§ Fragmento proporcionado:
....
Por Mauro Salazar Jaque

Publicado el 6.11.2025

«Abandonad toda esperanza, vosotros que entráis»
Dante

En nuestra parroquia, sin obviar los años 80 como herida sin cauterizar, ocurrió algo de lo que aún no podemos liberarnos, aunque tampoco retenerlo completamente. Una composición cuya rareza —heteróclita— derivo en la tercerización de la educación. Súbitamente irrumpió algo que podemos nombrar como «renta infinita».

No fue un tránsito gradual, sino una fractura. Un hito mixturas que mitigaran —convocando a Patricio Marchant— el golpe a la lengua. Y aquí irrumpió, con la precisión de quien nombra lo que otros prefieren dejar en la penumbra, lo que cabe llamar neo-extractivismo educacional.

Bajo la «Nueva Gestión Pública», ese eufemismo generoso que encubre la soberanía de la técnica se suturó, algo que quizá ya estaba suturado, sellado. La «Universidad republicana» se retiró —hace décadas— como un personaje de ficción que abandona las páginas de la vida cultural: sin hacer ruido, dejando tras de sí apenas una cicatriz.

Y aquí hay tristeza que no debe disimularse: la Universidad ha sido capturada, in toto, por aquello que la niega. La palabra científica, esa que aún guardaba cierta distancia del cálculo, fue siendo inscrita en un lenguaje que le es radicalmente ajeno. El lenguaje de los «indicadores». El imperio de lo que debe medirse, contabilizarse, como si el ser mismo pudiera reducirse a cifra.

No hay inocencia en tales gravámenes. Una visión que es, al mismo tiempo, una ceguera: aquella donde lo que no puede medirse simplemente no existe. O peor aún, como quien expulsa un espectro de la casa propia sin preguntarse —y es esta la pregunta que nadie se atreve a formular— si ese espectro no es, acaso, lo único que la hace habitable. Como si la casa fuera, en verdad, la morada del espectro.

Las humanidades, aquel espacio donde el ensayo y la imaginación aún respiraban, fueron confinadas a la letra burocrática. El pensamiento fue confiscado, lentamente, como un robo que se comete sin testigos. Las mallas curriculares devinieron artefactos donde cada nudo responde a cálculos de «productividad» preestablecidos. La monotonía se impuso y la imaginación fue expulsada en favor de una certificación sin fin.

El modelo chileno se mueve —¿o es empujado?— hacia CFT-College e IP, traducciones corporativas de la vida académica en sesiones prácticas que generan «perfiles operacionales». ¿Operacionales? Y sí: que operan, que funcionan, que producen output sin interrogar jamás el orden factico.

Con todo, estos perfiles son necesarios, dentro de la lógica del índice. El sistema requiere estos trabajadores cognitivos desprovistos de pensamiento crítico como un jardín requiere flores sin fragancia. Hoy los «árboles semánticos» y esa acumulación de recursos supletorios (PPT-Tiktok) que llaman «retroalimentación» ha consumado la indigencia simbólica de la nivelación.
....
§ Información proporcionada:
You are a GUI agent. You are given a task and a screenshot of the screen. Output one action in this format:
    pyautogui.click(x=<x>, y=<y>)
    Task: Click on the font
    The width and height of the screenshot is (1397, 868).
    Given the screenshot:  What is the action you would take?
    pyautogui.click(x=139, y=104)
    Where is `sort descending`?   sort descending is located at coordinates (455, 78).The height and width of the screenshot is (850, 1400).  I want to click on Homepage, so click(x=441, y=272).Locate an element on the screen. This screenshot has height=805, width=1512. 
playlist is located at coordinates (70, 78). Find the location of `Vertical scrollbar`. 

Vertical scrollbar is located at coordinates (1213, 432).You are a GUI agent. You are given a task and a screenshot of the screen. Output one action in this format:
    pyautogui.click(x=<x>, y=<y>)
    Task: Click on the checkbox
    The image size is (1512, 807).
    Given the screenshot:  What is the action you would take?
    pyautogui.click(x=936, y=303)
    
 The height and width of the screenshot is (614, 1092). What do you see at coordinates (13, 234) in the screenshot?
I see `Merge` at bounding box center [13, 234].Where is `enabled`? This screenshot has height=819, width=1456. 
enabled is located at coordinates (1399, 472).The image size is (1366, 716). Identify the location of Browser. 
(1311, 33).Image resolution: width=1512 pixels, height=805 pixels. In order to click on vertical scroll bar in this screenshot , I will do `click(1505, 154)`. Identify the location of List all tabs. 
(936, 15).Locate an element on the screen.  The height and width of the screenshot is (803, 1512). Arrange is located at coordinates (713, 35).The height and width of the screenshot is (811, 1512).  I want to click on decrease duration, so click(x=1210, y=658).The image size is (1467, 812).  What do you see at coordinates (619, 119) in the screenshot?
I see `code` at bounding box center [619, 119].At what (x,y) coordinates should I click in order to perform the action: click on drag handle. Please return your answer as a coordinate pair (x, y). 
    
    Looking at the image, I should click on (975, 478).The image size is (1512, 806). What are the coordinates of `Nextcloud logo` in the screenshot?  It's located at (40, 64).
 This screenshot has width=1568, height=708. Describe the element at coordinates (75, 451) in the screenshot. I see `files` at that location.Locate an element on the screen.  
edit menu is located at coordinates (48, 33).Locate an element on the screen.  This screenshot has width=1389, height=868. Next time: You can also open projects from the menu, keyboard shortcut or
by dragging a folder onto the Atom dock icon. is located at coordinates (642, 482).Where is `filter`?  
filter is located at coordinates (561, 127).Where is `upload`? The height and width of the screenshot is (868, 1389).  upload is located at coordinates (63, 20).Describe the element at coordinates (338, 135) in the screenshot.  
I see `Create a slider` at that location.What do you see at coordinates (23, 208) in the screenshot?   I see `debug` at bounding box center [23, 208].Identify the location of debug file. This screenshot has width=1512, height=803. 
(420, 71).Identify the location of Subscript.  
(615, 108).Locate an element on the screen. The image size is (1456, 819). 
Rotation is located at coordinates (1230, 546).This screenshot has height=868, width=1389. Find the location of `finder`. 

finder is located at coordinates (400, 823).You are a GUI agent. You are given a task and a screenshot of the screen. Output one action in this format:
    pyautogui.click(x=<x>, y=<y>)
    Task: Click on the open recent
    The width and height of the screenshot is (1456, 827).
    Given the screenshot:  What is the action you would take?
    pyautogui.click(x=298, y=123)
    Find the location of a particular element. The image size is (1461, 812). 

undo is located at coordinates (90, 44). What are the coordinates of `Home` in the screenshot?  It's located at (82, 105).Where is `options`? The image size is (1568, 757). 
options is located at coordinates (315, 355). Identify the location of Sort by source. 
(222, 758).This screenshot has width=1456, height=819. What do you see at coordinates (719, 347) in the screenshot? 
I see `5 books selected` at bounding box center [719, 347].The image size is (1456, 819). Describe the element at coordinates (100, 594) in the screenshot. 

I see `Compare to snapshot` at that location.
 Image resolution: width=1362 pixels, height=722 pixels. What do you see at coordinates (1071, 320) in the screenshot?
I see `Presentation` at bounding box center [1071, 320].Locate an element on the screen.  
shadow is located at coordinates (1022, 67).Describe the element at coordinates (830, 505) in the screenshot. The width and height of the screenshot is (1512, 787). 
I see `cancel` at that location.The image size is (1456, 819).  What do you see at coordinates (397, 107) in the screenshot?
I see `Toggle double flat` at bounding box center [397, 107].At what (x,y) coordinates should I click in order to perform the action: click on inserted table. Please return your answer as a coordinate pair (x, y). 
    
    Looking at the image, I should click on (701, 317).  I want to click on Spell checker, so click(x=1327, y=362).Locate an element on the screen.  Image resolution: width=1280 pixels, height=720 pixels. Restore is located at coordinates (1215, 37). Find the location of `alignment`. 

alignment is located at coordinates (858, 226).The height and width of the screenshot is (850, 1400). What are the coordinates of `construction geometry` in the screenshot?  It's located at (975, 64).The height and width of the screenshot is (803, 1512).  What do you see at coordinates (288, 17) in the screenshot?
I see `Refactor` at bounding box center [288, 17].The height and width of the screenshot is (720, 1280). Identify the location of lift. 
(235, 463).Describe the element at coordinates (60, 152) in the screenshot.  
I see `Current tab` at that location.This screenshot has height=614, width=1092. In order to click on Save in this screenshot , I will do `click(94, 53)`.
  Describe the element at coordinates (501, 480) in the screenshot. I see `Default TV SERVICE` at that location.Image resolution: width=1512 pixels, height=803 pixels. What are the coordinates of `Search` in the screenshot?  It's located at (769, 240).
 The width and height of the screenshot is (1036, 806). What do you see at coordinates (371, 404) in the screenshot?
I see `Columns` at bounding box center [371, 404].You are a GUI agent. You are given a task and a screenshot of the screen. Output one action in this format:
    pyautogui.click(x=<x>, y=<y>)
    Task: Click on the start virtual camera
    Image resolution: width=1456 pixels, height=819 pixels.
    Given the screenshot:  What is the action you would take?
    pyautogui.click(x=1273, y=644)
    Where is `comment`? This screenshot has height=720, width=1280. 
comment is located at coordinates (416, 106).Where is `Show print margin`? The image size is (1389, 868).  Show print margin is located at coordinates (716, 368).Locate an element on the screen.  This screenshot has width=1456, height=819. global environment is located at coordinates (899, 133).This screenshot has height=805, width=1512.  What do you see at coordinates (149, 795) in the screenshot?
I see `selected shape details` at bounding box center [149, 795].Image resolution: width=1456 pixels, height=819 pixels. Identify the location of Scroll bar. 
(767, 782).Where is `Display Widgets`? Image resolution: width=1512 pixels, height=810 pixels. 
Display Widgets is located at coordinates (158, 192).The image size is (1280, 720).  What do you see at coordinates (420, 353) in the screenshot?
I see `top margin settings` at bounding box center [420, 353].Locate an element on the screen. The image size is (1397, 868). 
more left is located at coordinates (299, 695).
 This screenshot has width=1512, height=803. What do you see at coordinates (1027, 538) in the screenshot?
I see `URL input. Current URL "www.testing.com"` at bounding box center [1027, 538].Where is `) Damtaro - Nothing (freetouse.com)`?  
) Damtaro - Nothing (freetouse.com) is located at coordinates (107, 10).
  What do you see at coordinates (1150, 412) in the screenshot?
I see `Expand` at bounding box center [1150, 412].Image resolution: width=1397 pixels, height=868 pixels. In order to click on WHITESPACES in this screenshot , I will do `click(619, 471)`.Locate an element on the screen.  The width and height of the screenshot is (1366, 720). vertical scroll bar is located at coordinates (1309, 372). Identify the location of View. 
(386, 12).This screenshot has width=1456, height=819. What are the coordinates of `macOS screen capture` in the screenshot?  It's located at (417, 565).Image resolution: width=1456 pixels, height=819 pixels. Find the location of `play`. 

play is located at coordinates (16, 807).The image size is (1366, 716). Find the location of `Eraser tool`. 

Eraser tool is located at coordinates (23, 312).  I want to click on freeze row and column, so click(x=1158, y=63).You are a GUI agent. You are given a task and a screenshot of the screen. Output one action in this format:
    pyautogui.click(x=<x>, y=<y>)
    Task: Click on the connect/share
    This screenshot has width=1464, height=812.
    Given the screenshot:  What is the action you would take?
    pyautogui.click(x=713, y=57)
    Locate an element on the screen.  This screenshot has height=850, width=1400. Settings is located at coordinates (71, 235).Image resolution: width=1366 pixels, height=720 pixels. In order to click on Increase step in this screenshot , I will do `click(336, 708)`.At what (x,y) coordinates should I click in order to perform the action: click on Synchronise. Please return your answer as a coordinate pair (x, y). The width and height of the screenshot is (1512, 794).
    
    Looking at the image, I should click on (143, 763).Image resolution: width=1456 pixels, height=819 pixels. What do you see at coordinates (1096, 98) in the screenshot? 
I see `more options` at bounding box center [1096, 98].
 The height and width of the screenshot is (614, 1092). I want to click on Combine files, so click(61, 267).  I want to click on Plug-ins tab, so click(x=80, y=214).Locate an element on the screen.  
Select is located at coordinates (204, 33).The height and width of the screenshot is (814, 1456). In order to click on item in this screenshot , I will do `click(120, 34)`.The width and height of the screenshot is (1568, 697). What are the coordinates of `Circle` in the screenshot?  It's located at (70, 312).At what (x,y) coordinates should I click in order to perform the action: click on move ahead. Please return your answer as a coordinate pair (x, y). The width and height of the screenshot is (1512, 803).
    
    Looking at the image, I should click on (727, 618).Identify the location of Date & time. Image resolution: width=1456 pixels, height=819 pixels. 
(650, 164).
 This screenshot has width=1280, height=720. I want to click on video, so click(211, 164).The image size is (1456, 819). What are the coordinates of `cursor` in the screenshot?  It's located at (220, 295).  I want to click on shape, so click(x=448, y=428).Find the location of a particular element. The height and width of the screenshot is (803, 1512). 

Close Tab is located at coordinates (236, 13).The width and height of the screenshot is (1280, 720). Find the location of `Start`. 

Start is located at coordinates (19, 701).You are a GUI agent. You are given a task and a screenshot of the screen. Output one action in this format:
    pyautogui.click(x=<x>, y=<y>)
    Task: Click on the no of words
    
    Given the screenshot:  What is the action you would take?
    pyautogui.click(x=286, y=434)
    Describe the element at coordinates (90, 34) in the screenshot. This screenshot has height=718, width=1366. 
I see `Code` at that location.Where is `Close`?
....
§ Tarea asignada: Prolonga el ensayo sobre la universidad chilena sometida a los indicadores, empezando después de su última oración.

§ Respuesta correspondiente:
Debe decirse, pero con cierta levedad: la noción de «calidad» es un constructo ingenioso que encubre una racionalidad depredadora de tecnólogos. Con todo, se nos promete «excelencia» —palabra mágica—, se nos habla de «estándares» con la solemnidad de quien pronuncia verdades eternas.

Pero lo que ocurre, y aquí radica el reconocimiento que no podemos eludir, es que la institución es atravesada por una lógica de serialización donde cada profesor, cada investigación, es medida contra un régimen que es, por definición, extranjero a la particularidad que mide. Un metadato que no tolera lo que se resiste a la estandarización, homogeneizar es siempre, expulsar, exiliar.

El régimen de educación superior enfrenta —¿abraza?— una transformación que ya no es amenaza, sino presencia. Pero la literatura académica nunca sincroniza con el fenómeno que describe. Siempre llegamos tarde, como alguien que intenta retener agua en las manos. Siempre pensamos après coup, cuando ya la palabra ha sido capturada por aquello que pretendía nombrar.

Y en esta tardanza constitutiva abre una disyunción donde debe inscribirse algo que compartimos sin lenguaje: una nueva organización del trabajo científico está siendo instaurada. Las disciplinas lo saben, quizá. O prefieren, simplemente, guardar silencio, porque los flujos de las mercancías prometen.

Además, el aprendizaje, esa capacidad de llegar a ser, eventualmente, propietario del propio pensamiento, aunque toda propiedad sea ya usurpación, toda posesión esté marcada por la huella del otro, es en su textura misma, un entrenamiento que se despliega.

La IA puede, acaso, ofrecer cierta retroalimentación. Puede incluso sugerir, sorprendentemente, cómo mejorar sustantivamente lo escrito. Pero aquí se abre no una brecha, sino una aporía, no puede habitar ese espacio donde el estudiante se confronta, lentamente, con sus propios desafíos. Con esa singularidad que no puede ser completamente calculada, como si existiera en los límites del algoritmo.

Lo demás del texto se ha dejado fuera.